Mar 242012

28 May, 2011



Here’s the thing about New York City.

‘Hey, wanna have dinner with me tonight?’

‘Love to, but I’m going to see kd lang at Madison Square Gardens.

‘How about tomorrow night?’

‘Oh, nice thought, but I’m taking in Lion King on Broadway.’

‘Next week?’

‘Oh, next week I’ve got tickets to the game! Yankees are playing Red Sox.

‘The weekend?’

‘Oh hell no, this weekend I’m going to Deep Purple with a full symphony orchestra. Week after that? Hmmm, oh that’s right, opening of Cirque du Soleil’s new show at Radio City Music Hall.’

What’s not to love about New York City? Especially when tickets start at $35 and you can just about name your own price all the way up to about $350.

AND for the first time in my life I saw an ad on a bus and raced home to my computer and bought a ticket. Cirque du Soleil, opening night. I’ve wanted to see them since they inspired me to start a women’s circus, about 10 years ago on the Gold Coast. I called it G-COW – Gold Coast Old Women’s Circus 🙂  We had a lot of fun AND the basic administration was too much for one woman. Most of the women hated the name. I thought it was funny. Haha.

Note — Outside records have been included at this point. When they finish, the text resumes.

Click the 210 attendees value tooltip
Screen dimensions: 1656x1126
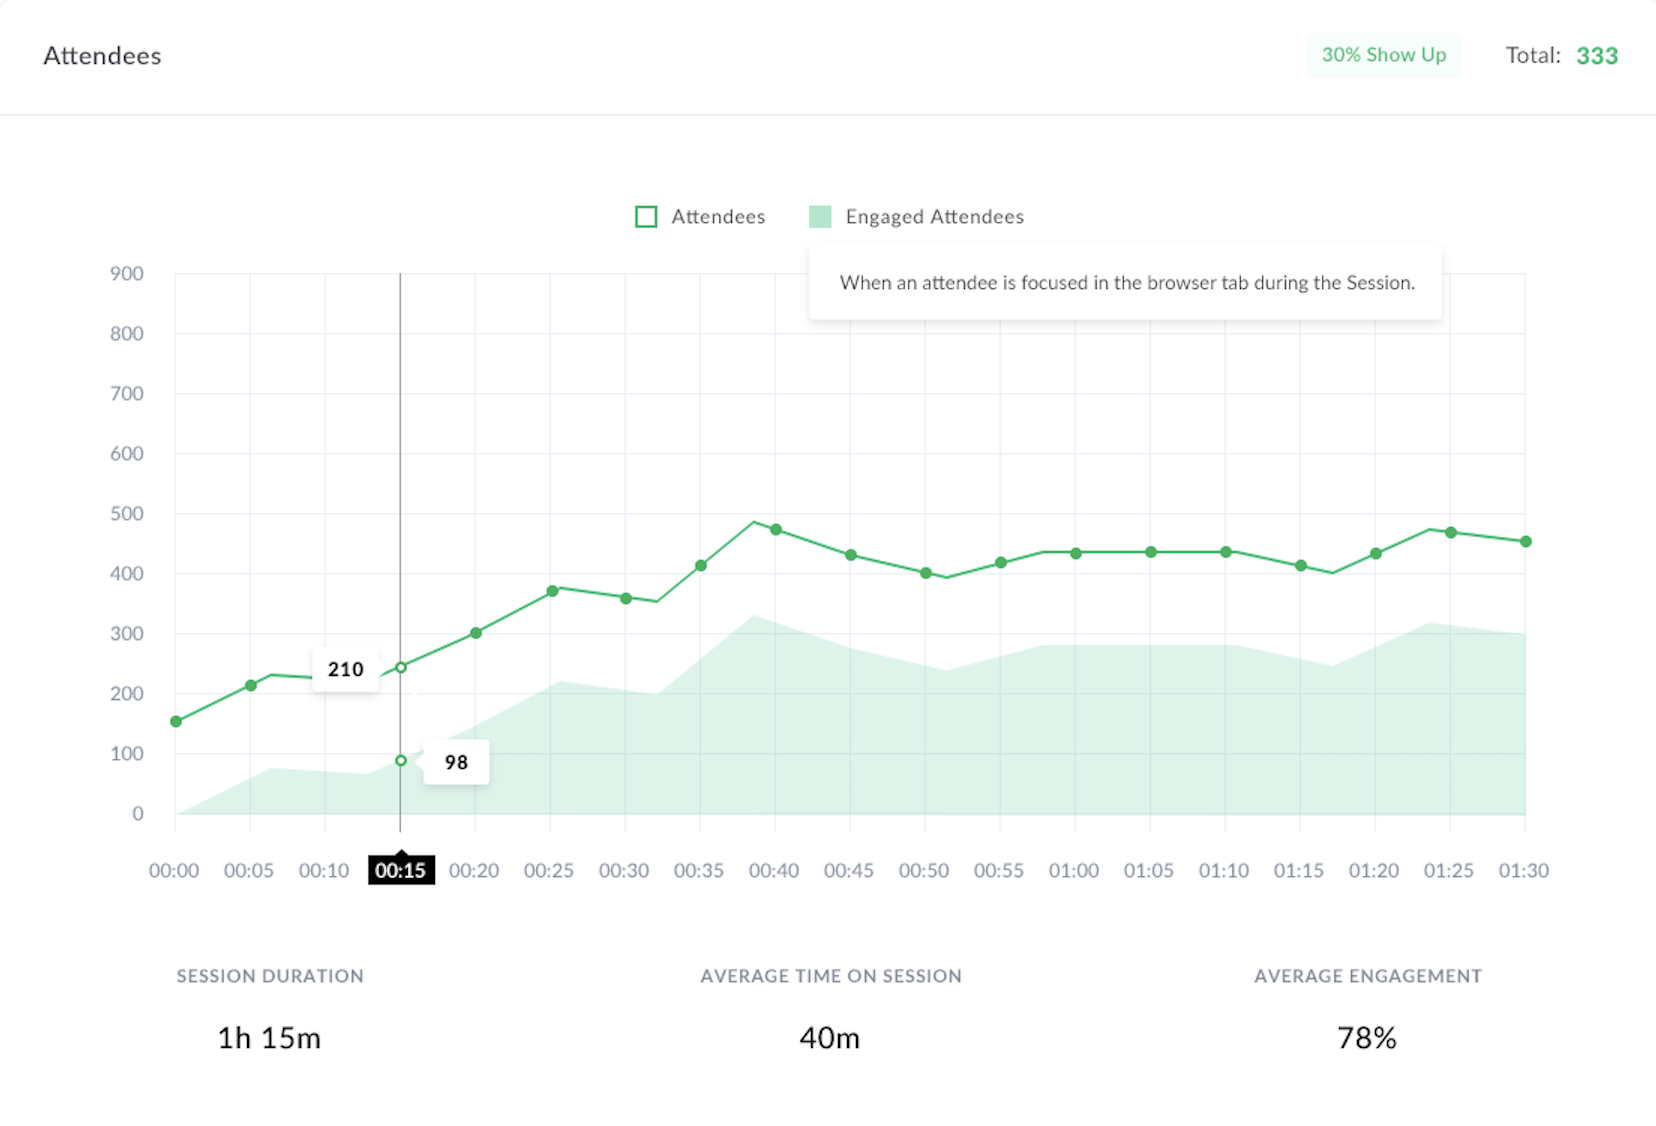(x=345, y=669)
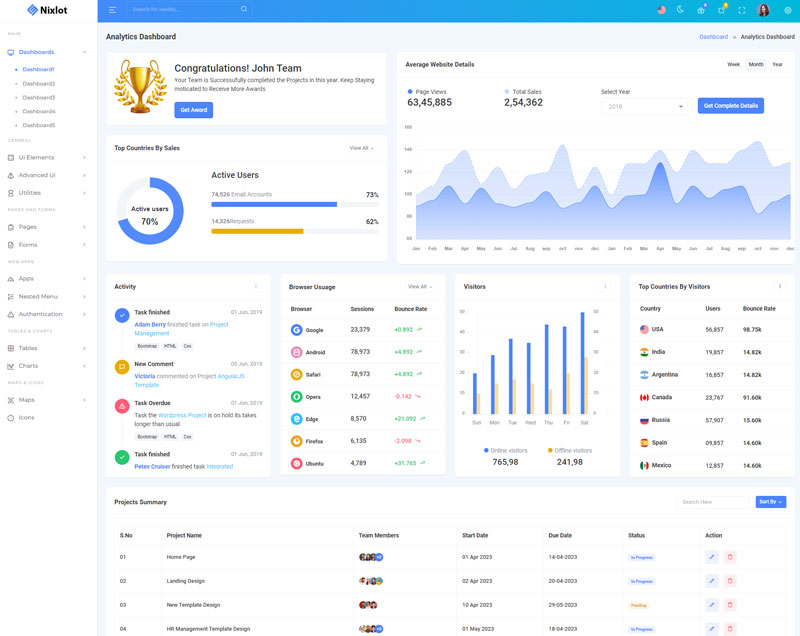Image resolution: width=800 pixels, height=636 pixels.
Task: Select Dashboard2 in the sidebar
Action: [39, 84]
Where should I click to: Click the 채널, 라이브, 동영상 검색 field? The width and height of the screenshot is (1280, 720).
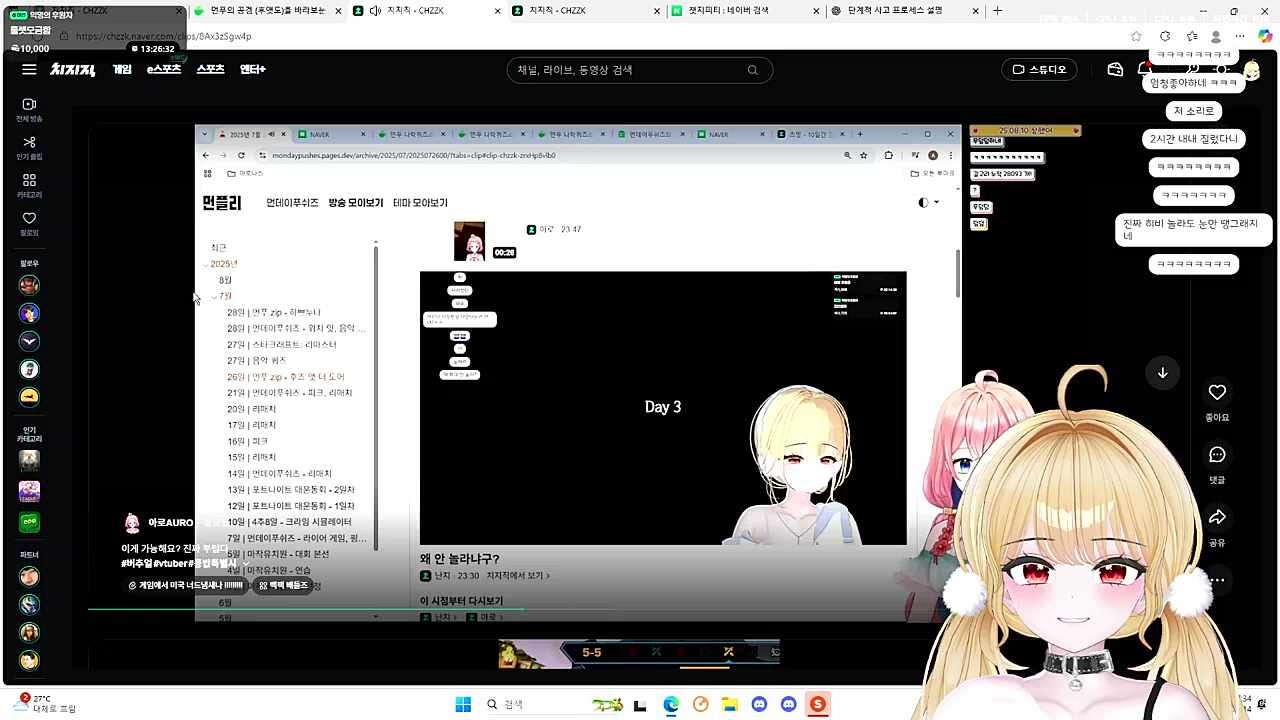(x=630, y=70)
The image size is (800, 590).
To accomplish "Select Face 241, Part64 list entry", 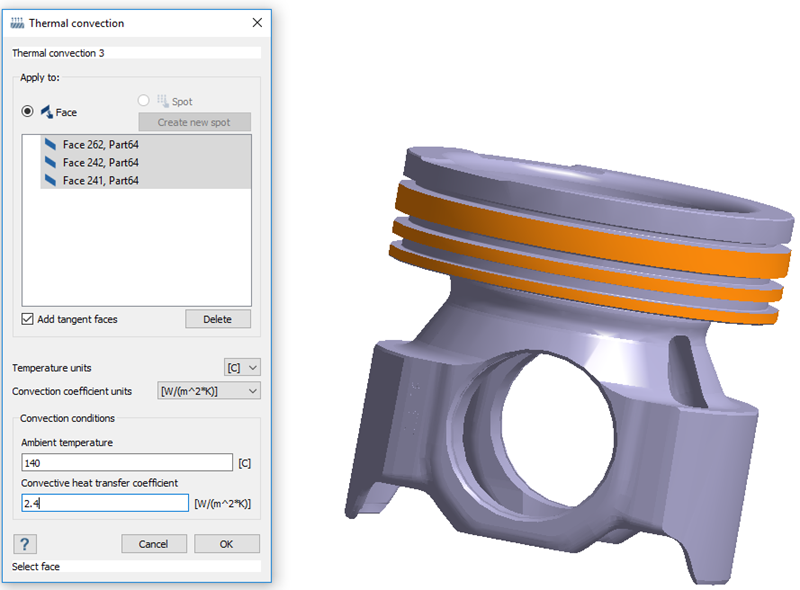I will [100, 180].
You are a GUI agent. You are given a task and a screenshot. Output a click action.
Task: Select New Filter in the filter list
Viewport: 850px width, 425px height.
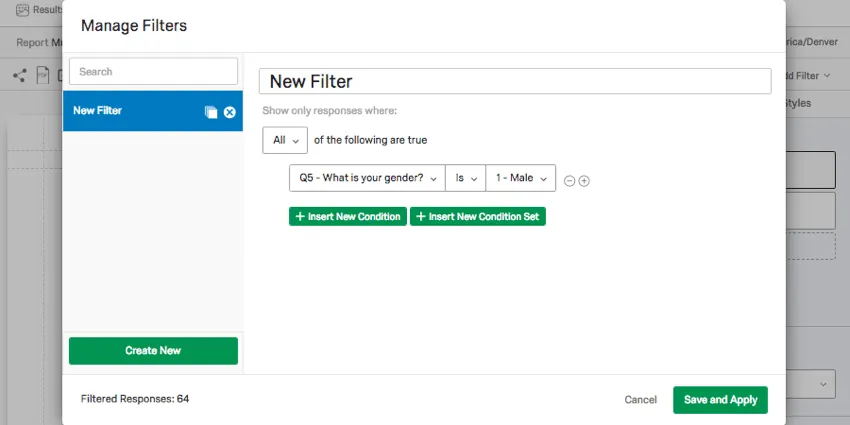pyautogui.click(x=130, y=111)
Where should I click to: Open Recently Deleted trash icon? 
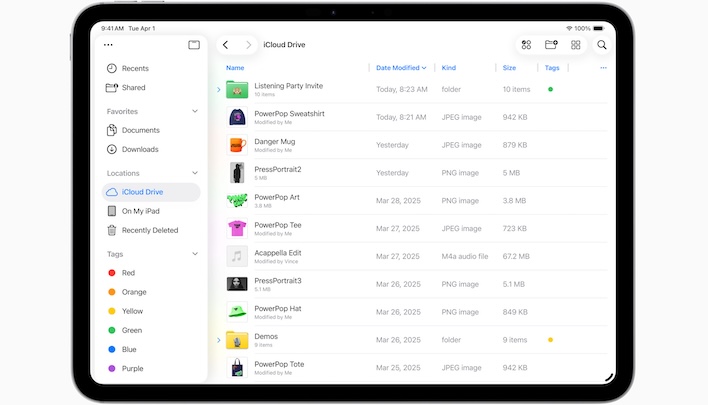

Yesterday was a lot of fun. It all began with a train ride downtown where just like that, bowling out of the subway at a station called Bowling Green, I came upon many sudden surprises, starting with the Smithsonian Institute National Museum of the American Indian and . . . well, read on! Fans of Temperance Brennan will be impressed (hi Dirk!). Here’s a photo of the roof of the Smithsonian inside at the entrance way.

And the statue outside.

The Smithsonian is also the old Customs House – and the National Museum of the American Indian. Here’s the statement engraved in the stone outside the building.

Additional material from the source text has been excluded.